Фрагмент документа:
# # # # #

Одной из причин поражения просоветских сил в странах «Третьего мира» была некритичность их подхода к модели социалистического эксперимента в СССР, которая выразилась в «забегании вперед» и схематично-упрощенном подходе к политическим, экономическим, социальным реформам. Кроме того, в «развивающихся» странах иногда за «социализм» выдавались совсем другие, «националистические» концепции[763]. Так, следует отметить общий кризис «африканского социализма», ставший очевидным к концу 1970-х гг. Как писали западные политологи, вера в то, «что существует традиционный африканский социализм, оказалась в основном мифом, а расчет на традиционные африканские ценности для поддержки социалистической политики был ключевой слабостью» этой идеологии.
«Африканский социализм» в реальности представлял собой «искусно замаскированные меры государственного капитализма, которые привели к усилению зависимости от транснациональных корпораций и финансовых институтов», и «только в немногих странах… руководящие политические партии стали осуществлять институциональные изменения, требуемые для сокращения внешней зависимости и инициирования перехода к социализму»[764].

# # # # #

Записанные сведения:

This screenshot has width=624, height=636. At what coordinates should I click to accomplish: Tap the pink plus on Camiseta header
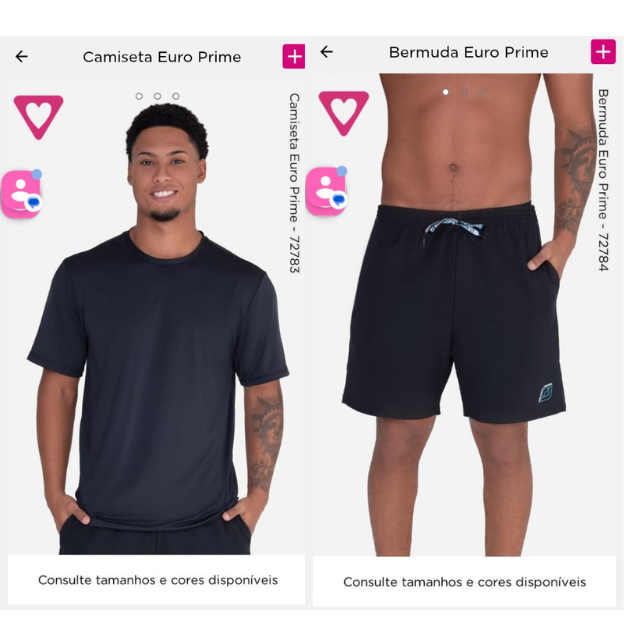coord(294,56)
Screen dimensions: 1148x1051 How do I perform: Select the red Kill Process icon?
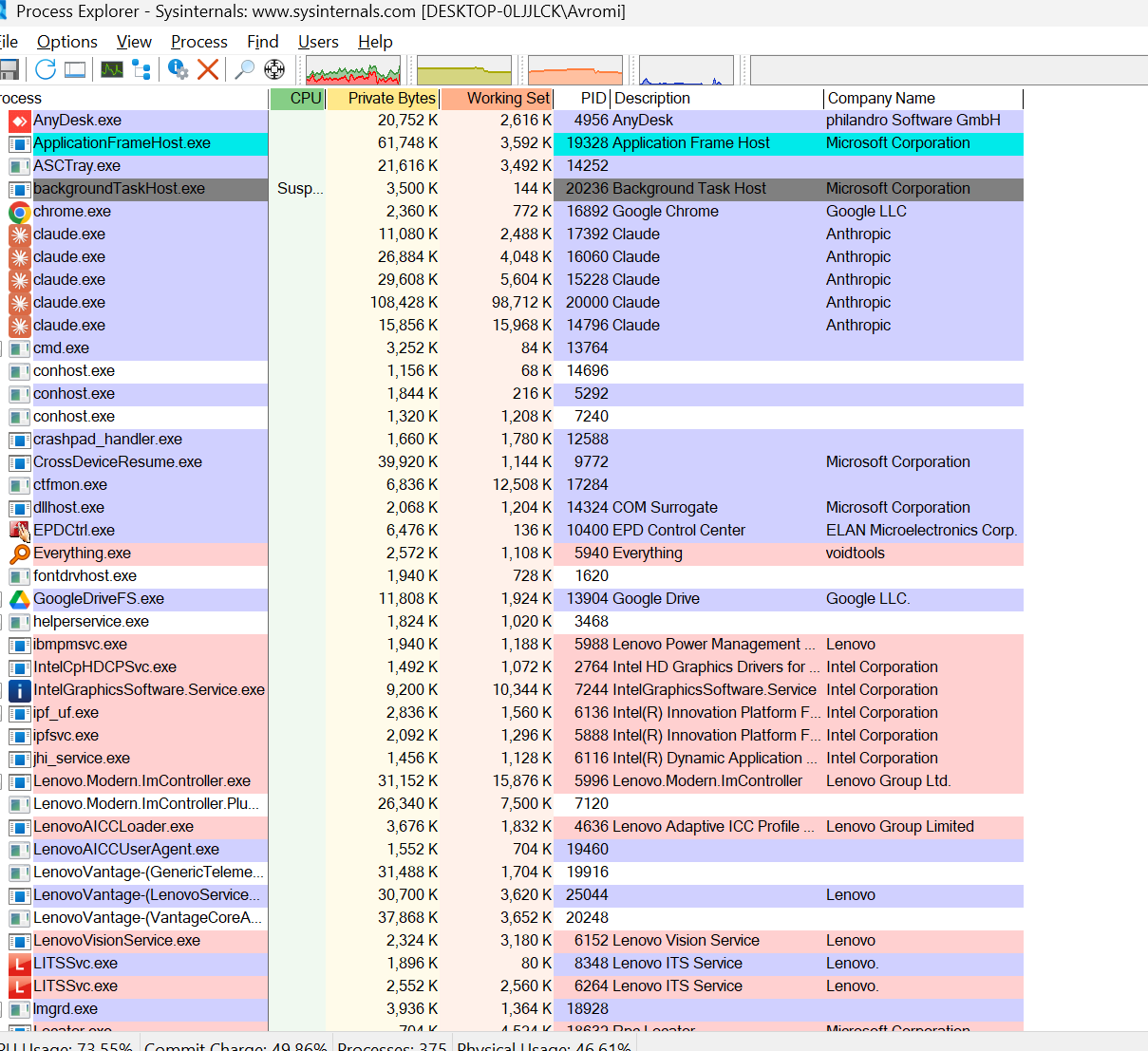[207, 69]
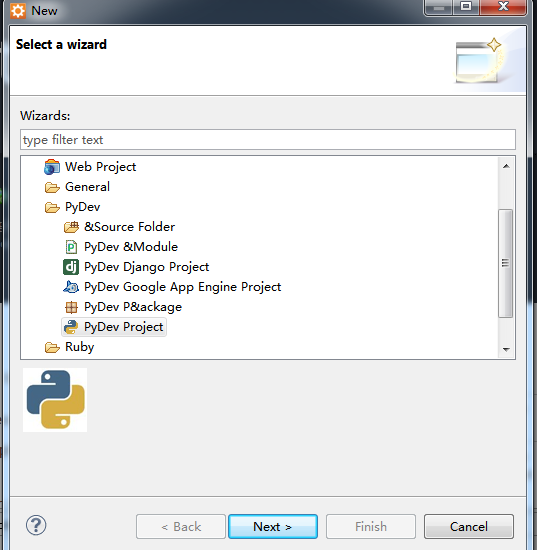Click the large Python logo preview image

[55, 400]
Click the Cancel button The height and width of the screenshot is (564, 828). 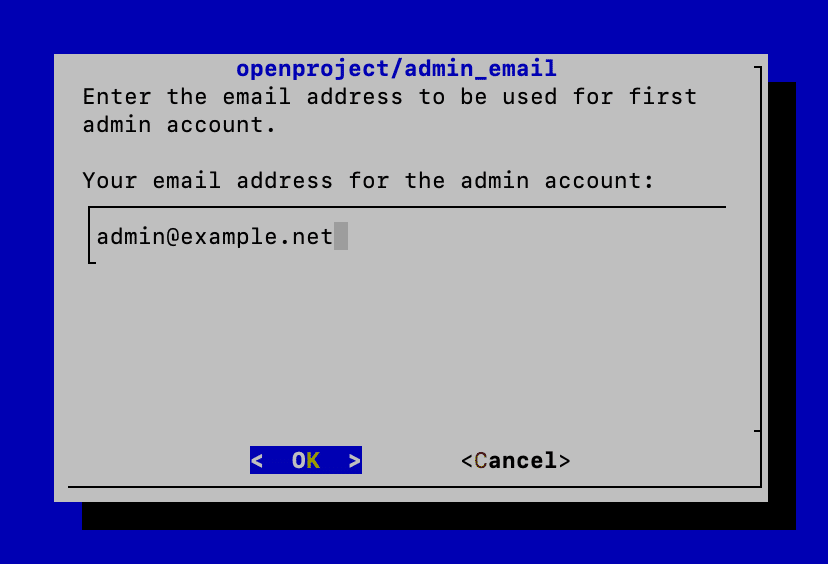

# # # # #

Требования:
1 - Когда, согласно фрагменту об «африканском социализме», стал очевиден общий кризис «африканского социализма»?
2 - Изложите суть фрагмента об «африканском социализме» в двух предложениях.
3 - Напишите продолжение фрагмента об «африканском социализме», начиная сразу после его последнего предложения.
Записи никак не связаны с фрагментом об «африканском социализме».

Ответы на задания:
1 - К концу 1970-х гг.

2 - Одной из причин поражения просоветских сил в странах «Третьего мира» был некритичный подход к советской модели социализма, выразившийся в «забегании вперед» и упрощенном подходе к реформам, а иногда за «социализм» выдавались националистические концепции. К концу 1970-х гг. стал очевиден кризис «африканского социализма», который на деле представлял собой замаскированные меры государственного капитализма, усилившие зависимость от транснациональных корпораций и финансовых институтов.

3 -
Таким образом, происходил дальнейший отход компартий капстран от ориентации на Советский Союз, чему было несколько причин. Во-первых, и в рамках традиционной марксистско-ленинской идеологии, и в рамках ее новаций КПСС не смогла предложить западным компартиям концепции, подходившие для дела продвижения коммунизма на Западе. В свою очередь, эти партии стали разрабатывать собственную идеологию, которая противоречила принятым в СССР догмам. Как писал Г.Х. Шахназаров, возник «спор между двумя этапами марксистской мысли — современной, которая была окрещена еврокоммунизмом, и традиционной, консервативной, упорно отстаиваемой нашим руководством»[765]. «Еврокоммунизм» более соответствовал целям западных компартий, которым в условиях изменившейся в капстранах социально-экономической ситуации требовался отход от устаревших догм для того, чтобы привести свою программу в соответствие требованиям времени.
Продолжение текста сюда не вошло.